PROVIDED DATA:
++++++++++++++++++++

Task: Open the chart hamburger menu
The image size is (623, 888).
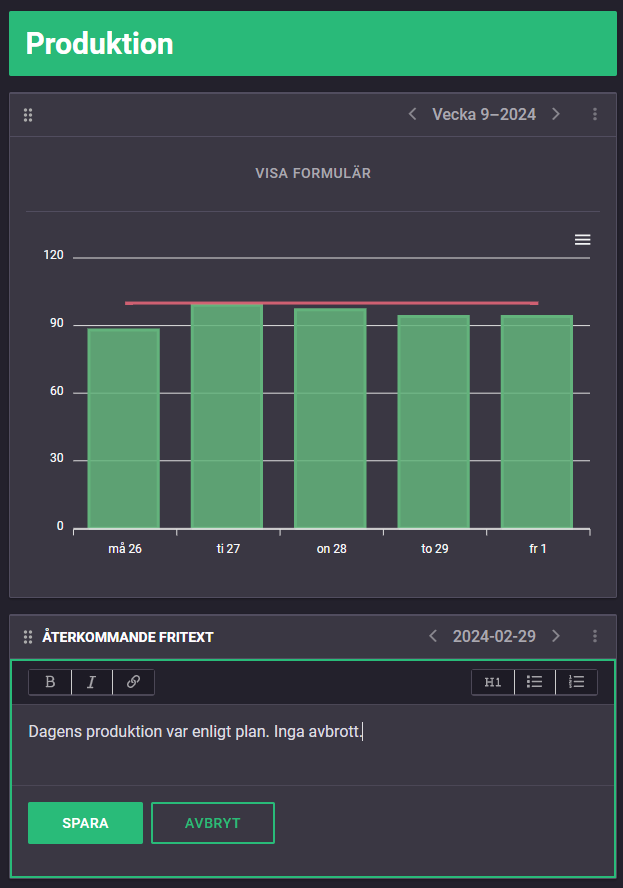Action: coord(583,240)
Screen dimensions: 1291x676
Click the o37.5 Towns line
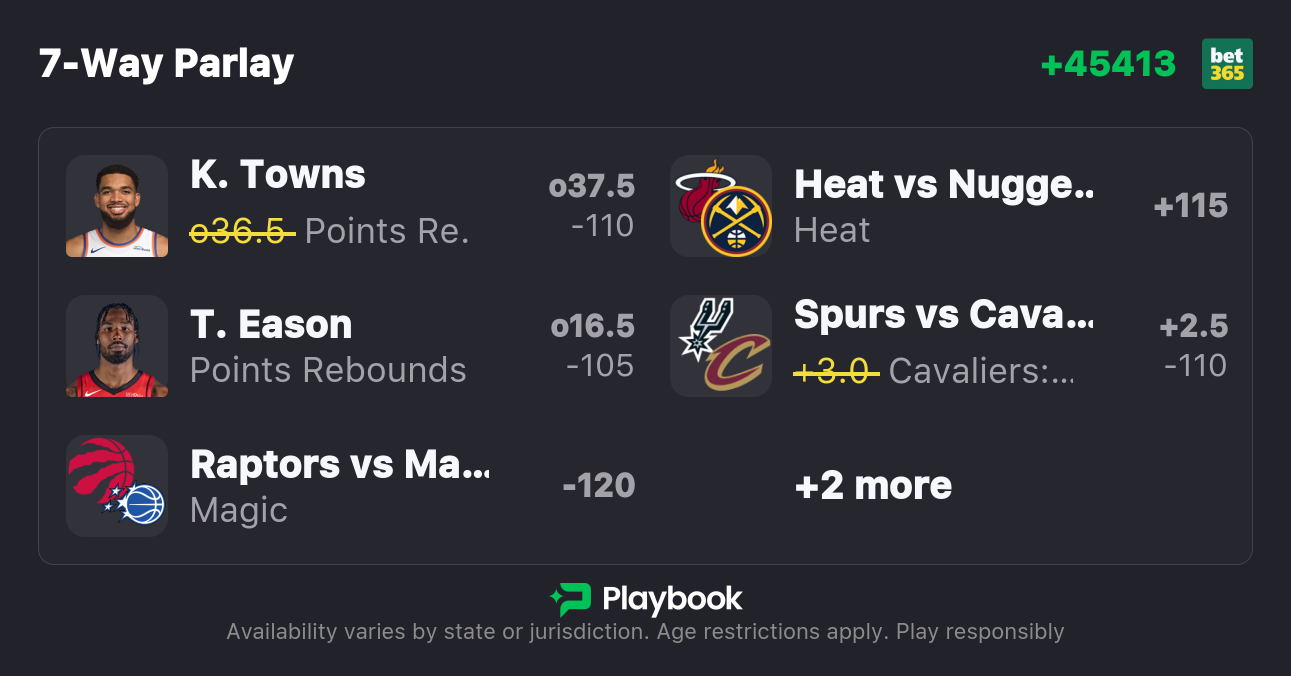pos(592,186)
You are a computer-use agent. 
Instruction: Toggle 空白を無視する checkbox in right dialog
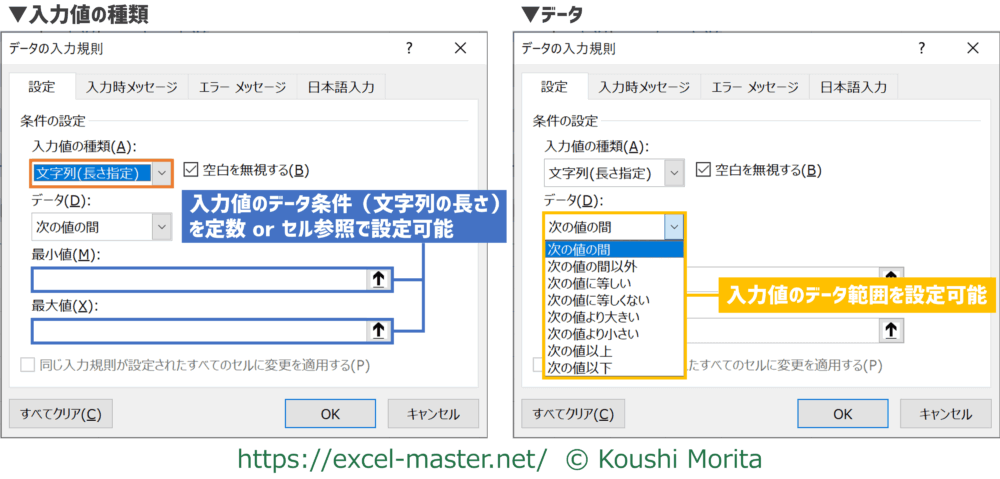(704, 171)
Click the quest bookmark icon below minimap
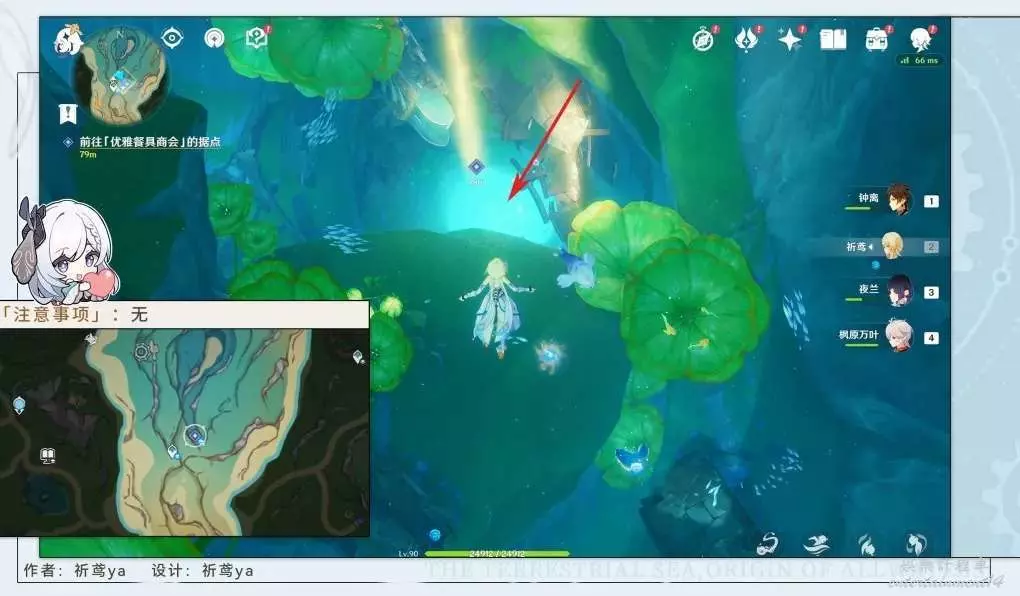The height and width of the screenshot is (596, 1020). click(68, 113)
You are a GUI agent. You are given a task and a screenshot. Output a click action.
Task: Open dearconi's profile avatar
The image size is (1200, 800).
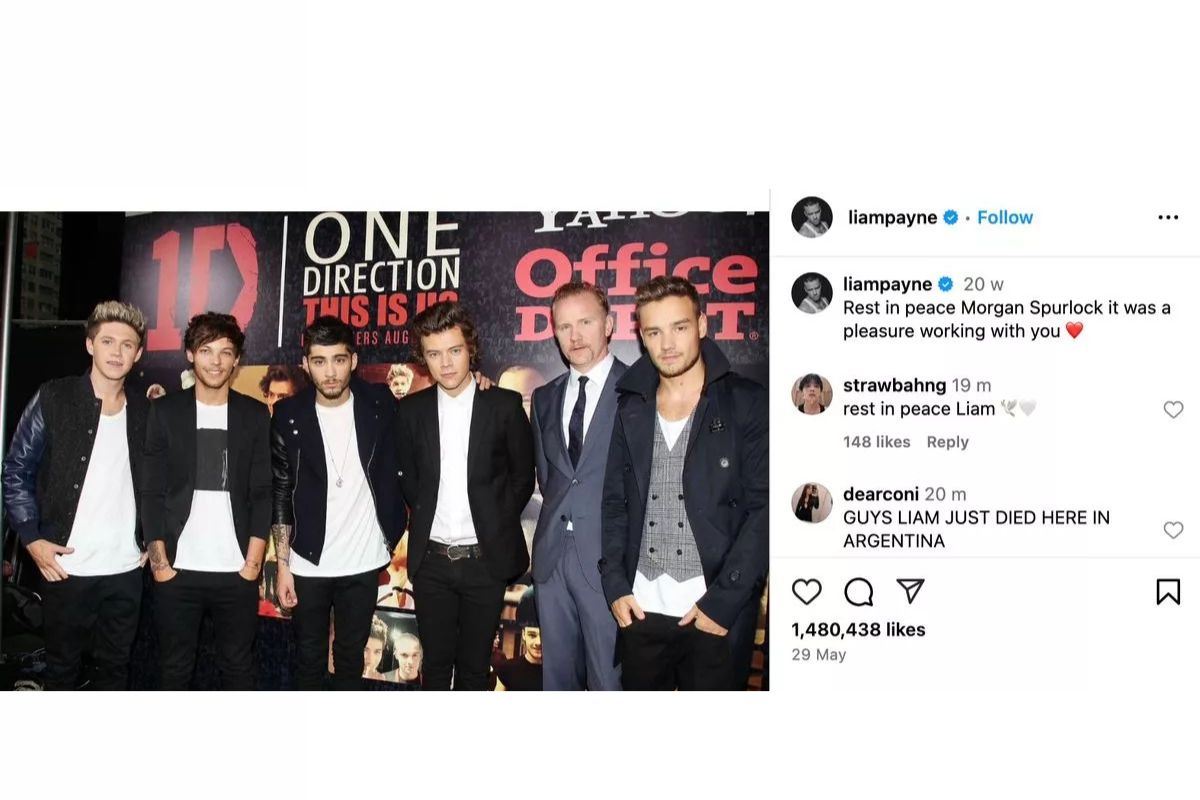click(x=812, y=503)
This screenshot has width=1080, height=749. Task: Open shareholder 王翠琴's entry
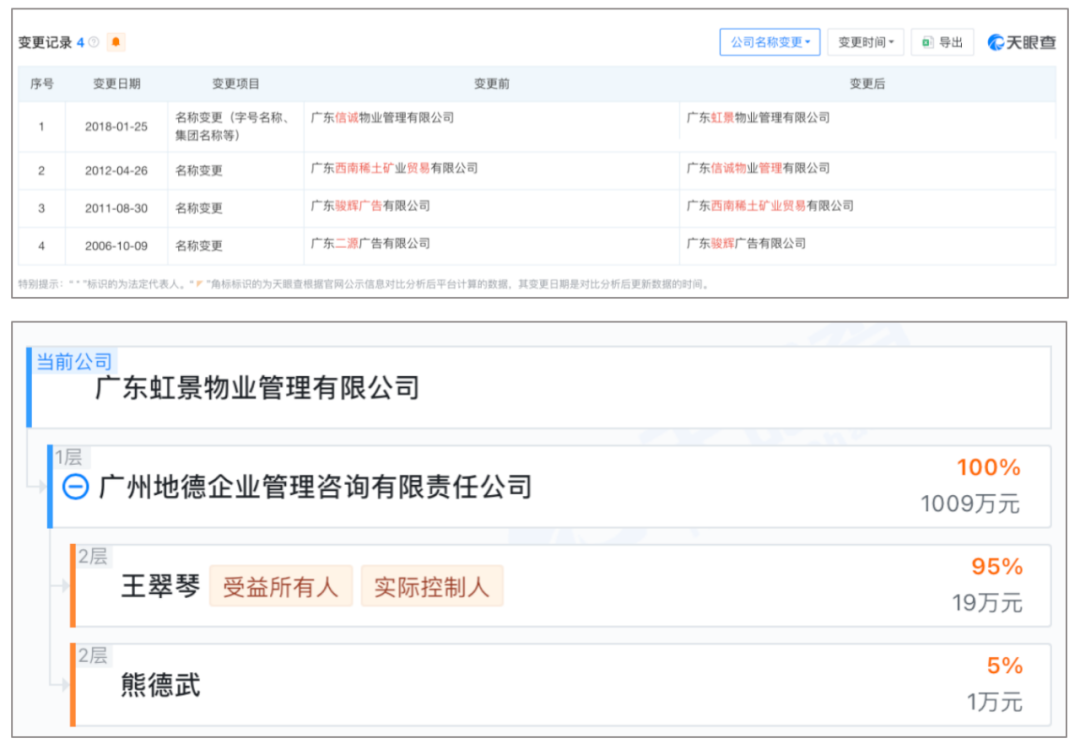(x=161, y=586)
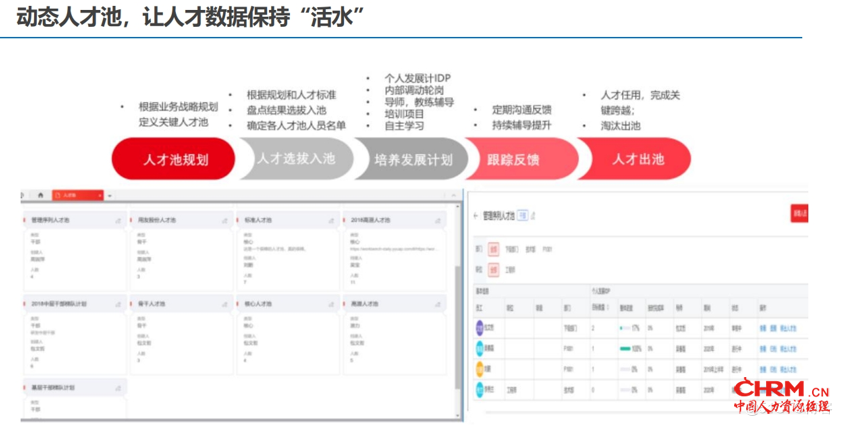Select the red 全部 position filter chip
This screenshot has width=842, height=425.
click(493, 268)
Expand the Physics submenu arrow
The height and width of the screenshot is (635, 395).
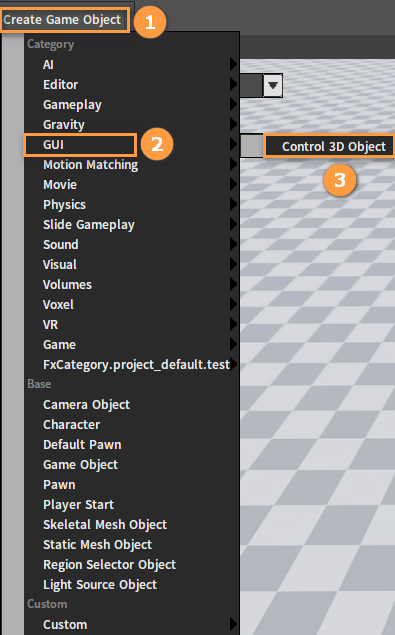tap(233, 204)
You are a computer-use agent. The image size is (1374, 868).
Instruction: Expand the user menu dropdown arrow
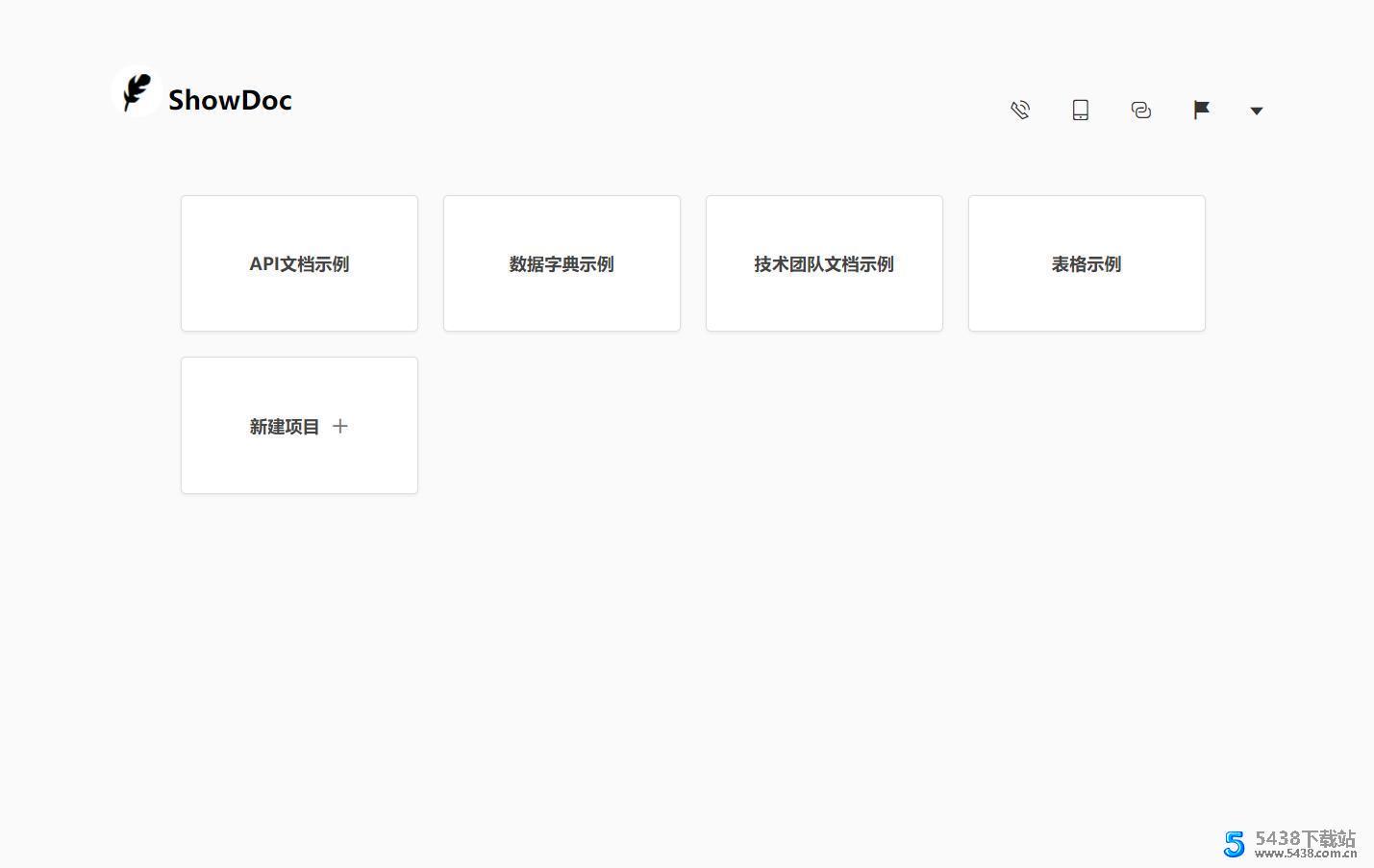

++++++++++++++++++++

WORK TASK: Please output only the lines running from the one that holds "Expand the Physics submenu arrow" through the last line of the entries, both ends included, without any images.

SOLUTION FOR THIS EXERCISE:
Expand the Physics submenu arrow
The height and width of the screenshot is (635, 395).
tap(233, 204)
You are a computer-use agent. The image size is (1374, 868).
Instruction: Expand the user menu dropdown arrow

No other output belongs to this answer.